(Word and element pointing entries)

******************************

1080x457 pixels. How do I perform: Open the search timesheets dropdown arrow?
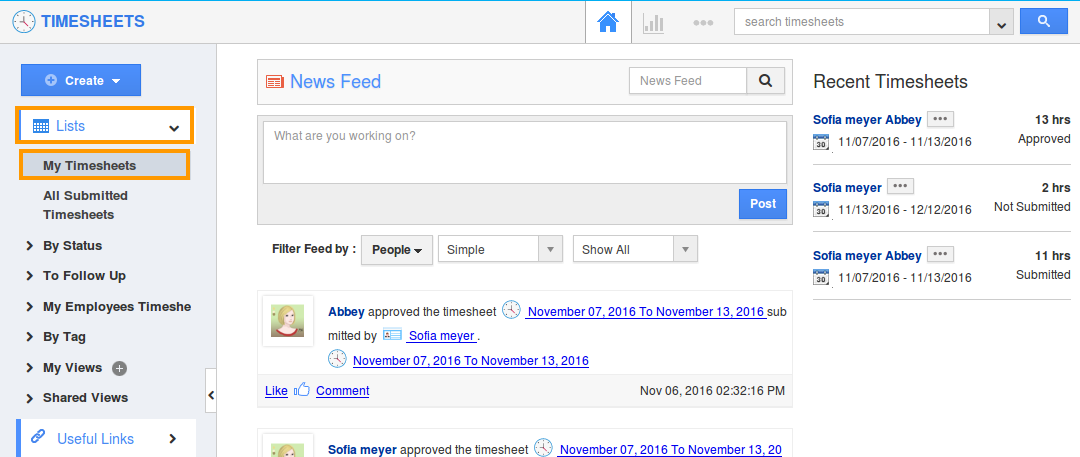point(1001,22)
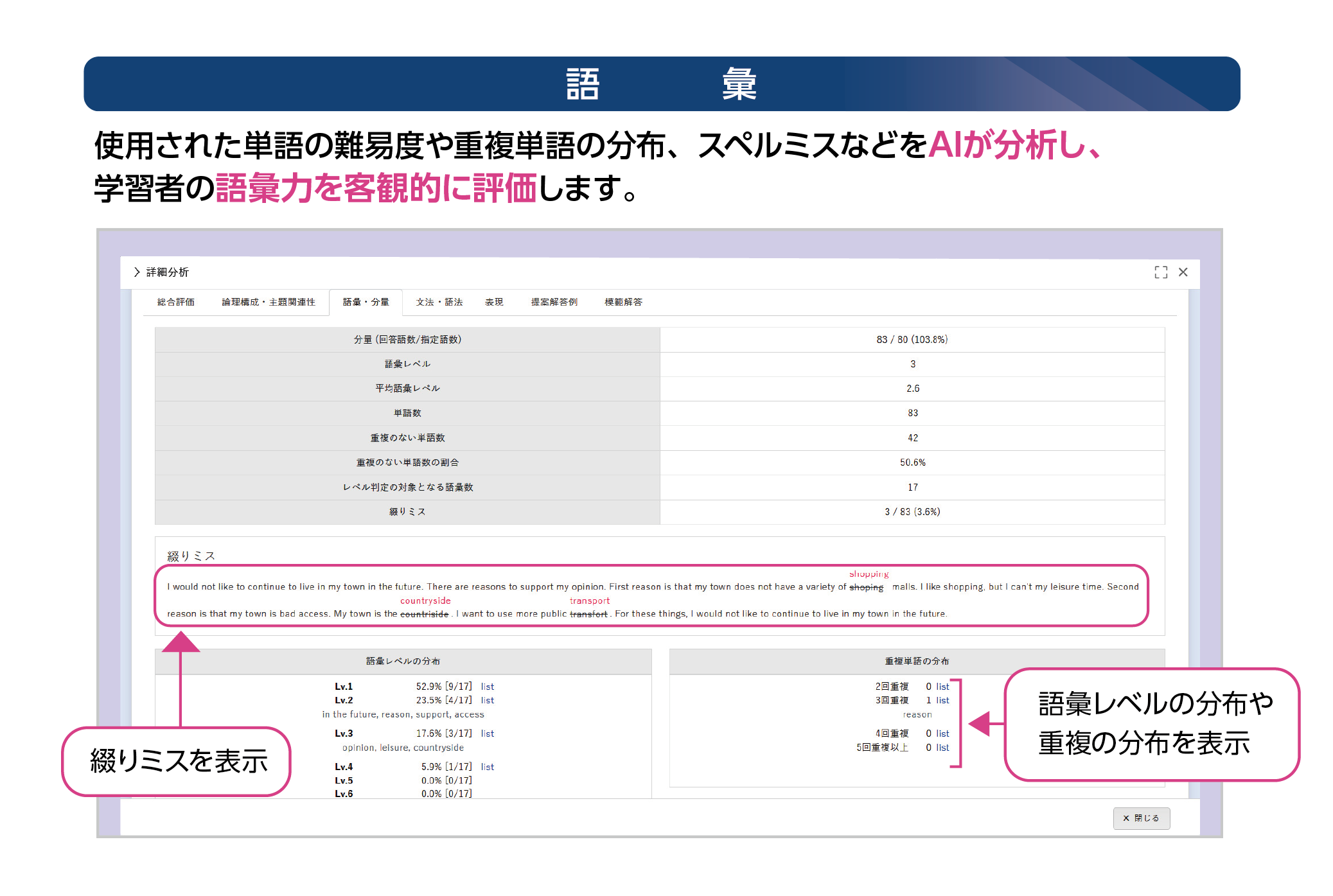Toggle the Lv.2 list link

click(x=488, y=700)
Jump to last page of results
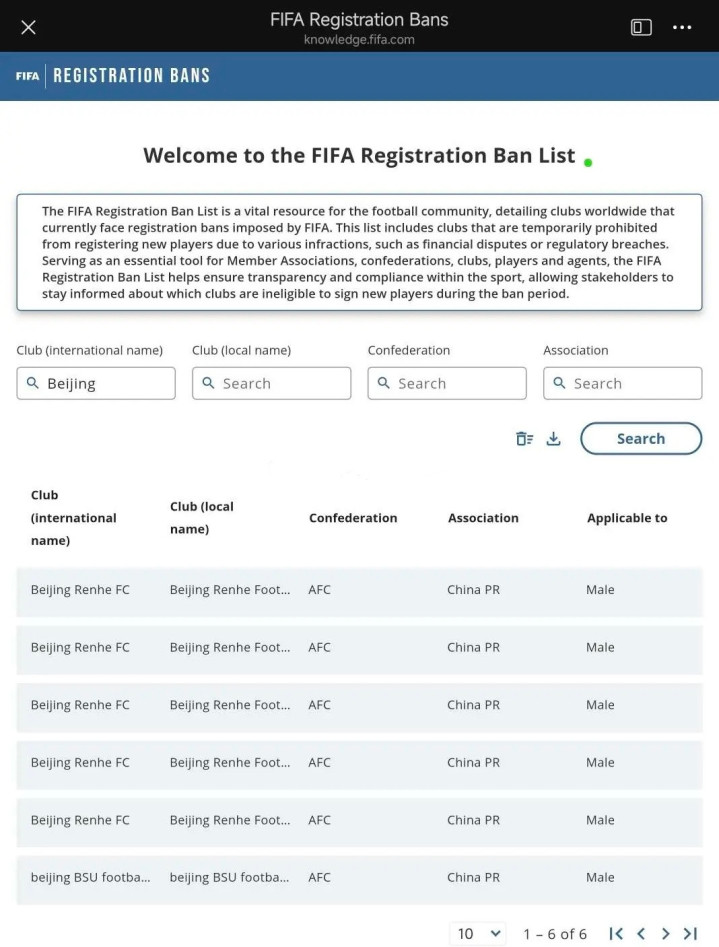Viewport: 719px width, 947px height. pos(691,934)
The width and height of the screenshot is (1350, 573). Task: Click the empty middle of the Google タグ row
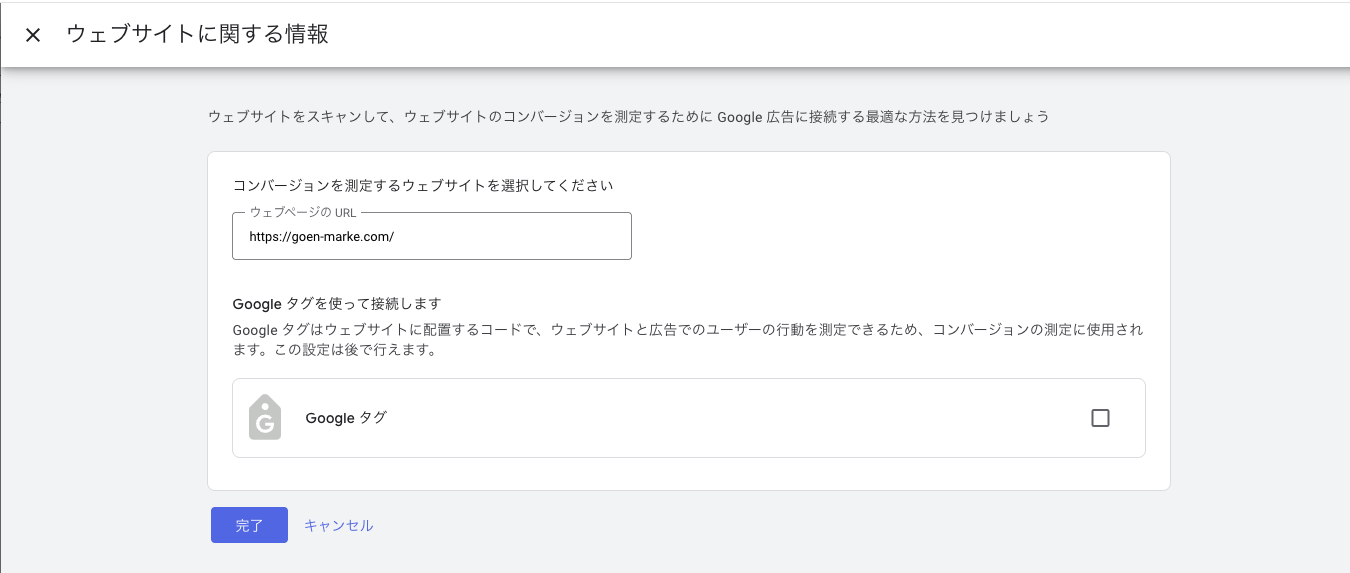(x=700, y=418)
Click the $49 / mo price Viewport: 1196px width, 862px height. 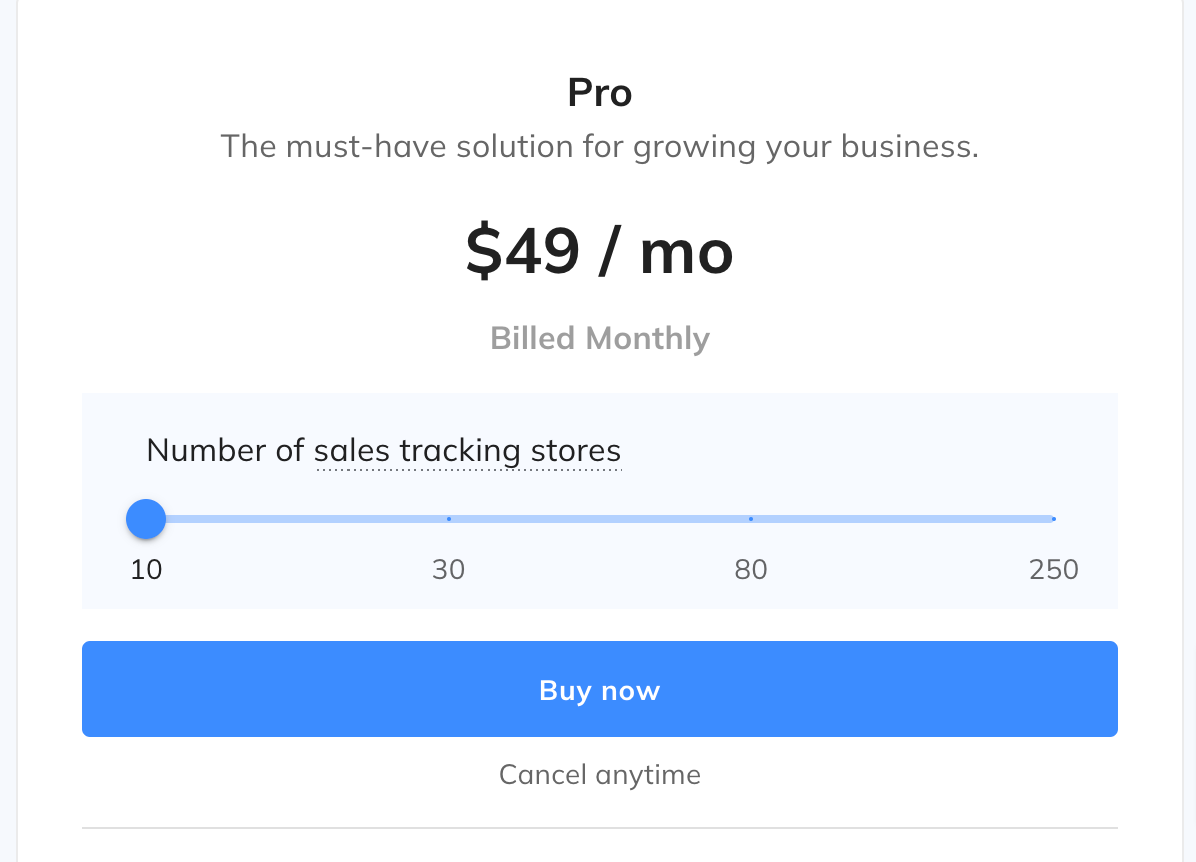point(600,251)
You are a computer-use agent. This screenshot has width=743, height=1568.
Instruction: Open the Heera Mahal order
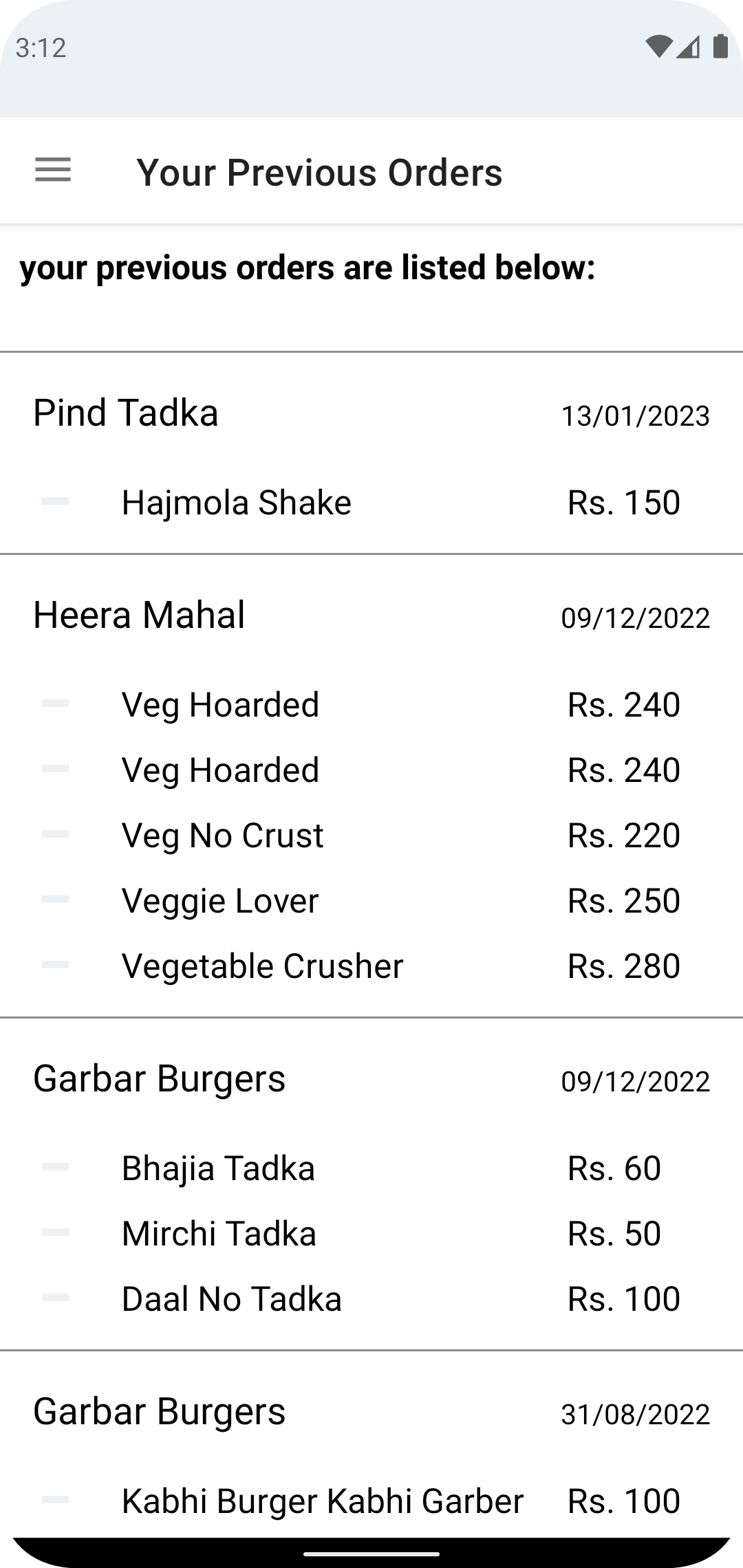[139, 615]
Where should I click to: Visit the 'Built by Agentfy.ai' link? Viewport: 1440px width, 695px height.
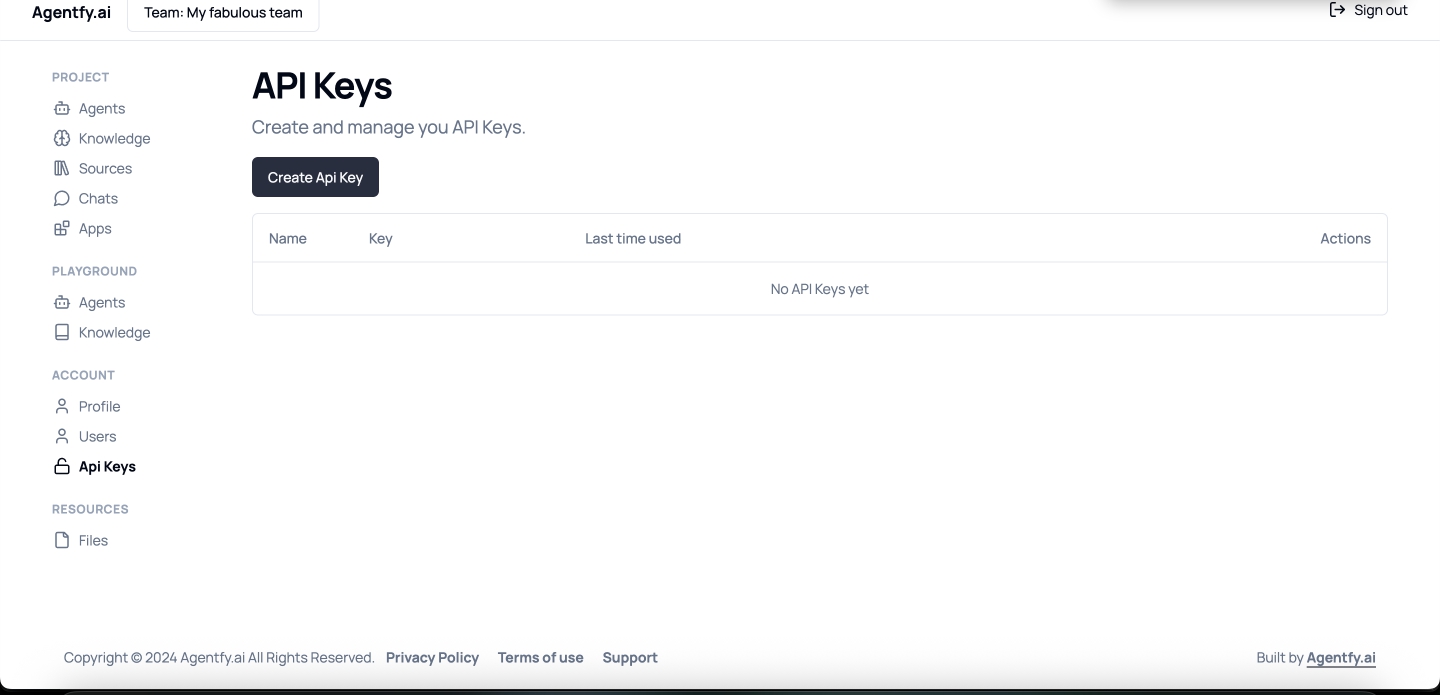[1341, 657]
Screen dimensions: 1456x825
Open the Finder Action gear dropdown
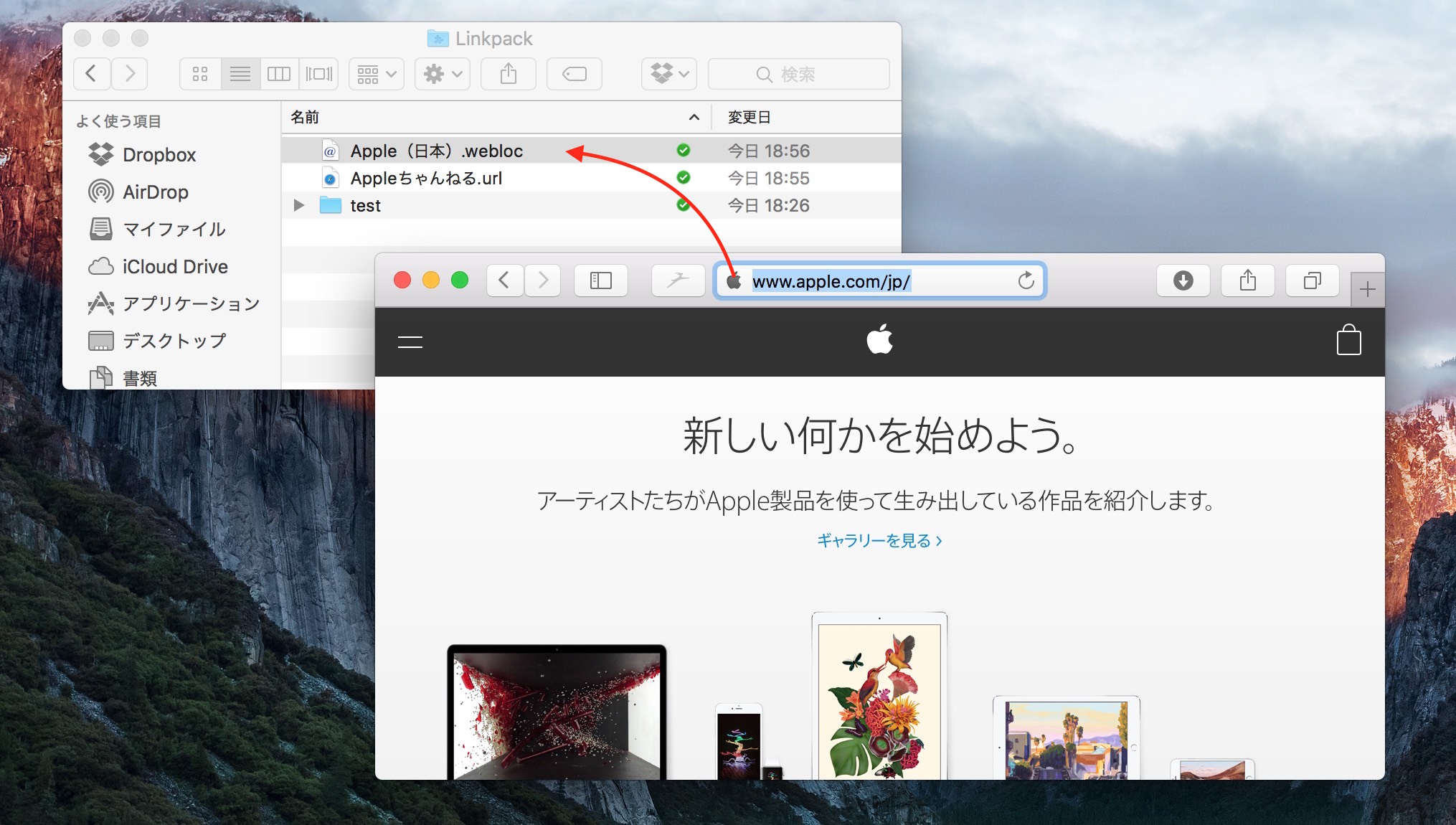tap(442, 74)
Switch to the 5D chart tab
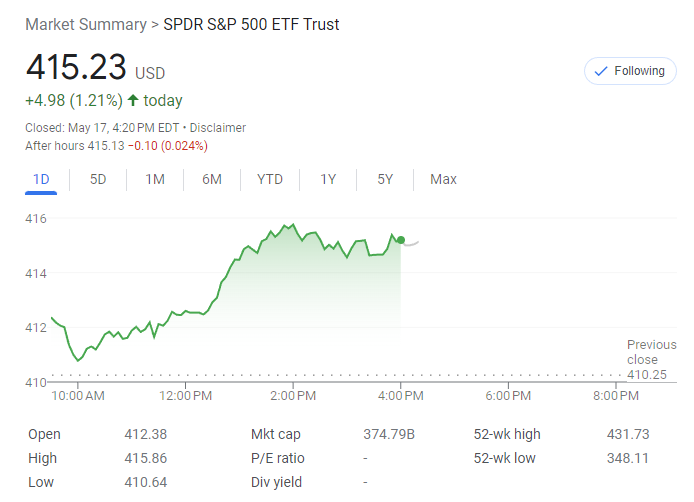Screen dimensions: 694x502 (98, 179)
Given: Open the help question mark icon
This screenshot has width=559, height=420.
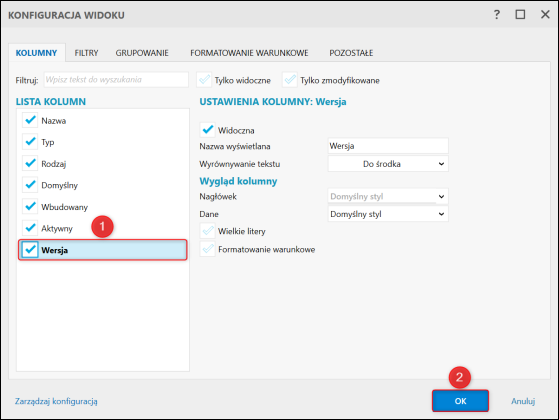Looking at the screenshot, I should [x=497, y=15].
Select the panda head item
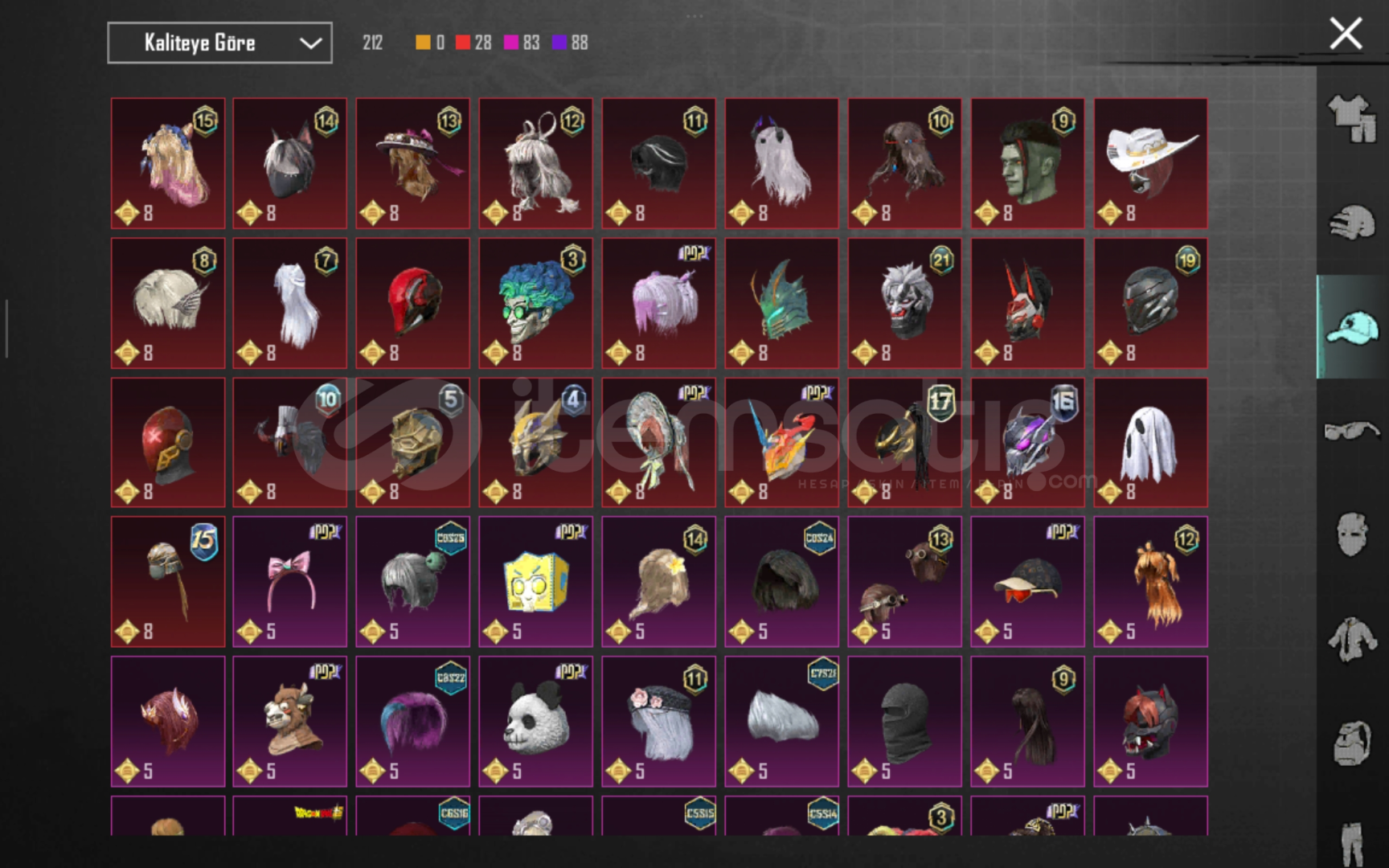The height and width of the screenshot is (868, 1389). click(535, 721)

******************************

- What the task asks: Copy the records from the line with "You are a computer-use" up to and including the line with "[1341, 657]", changing "Visit" to "Open" and keeping everything else the same. Leave the pictures out of your answer.

- Response to this task:
You are a computer-use agent. This screenshot has width=743, height=1568.
Instruction: Open the Heera Mahal order
[139, 615]
Where should I click to: Open the 'Built by Agentfy.ai' link? Viewport: 1440px width, 695px height.
[1341, 657]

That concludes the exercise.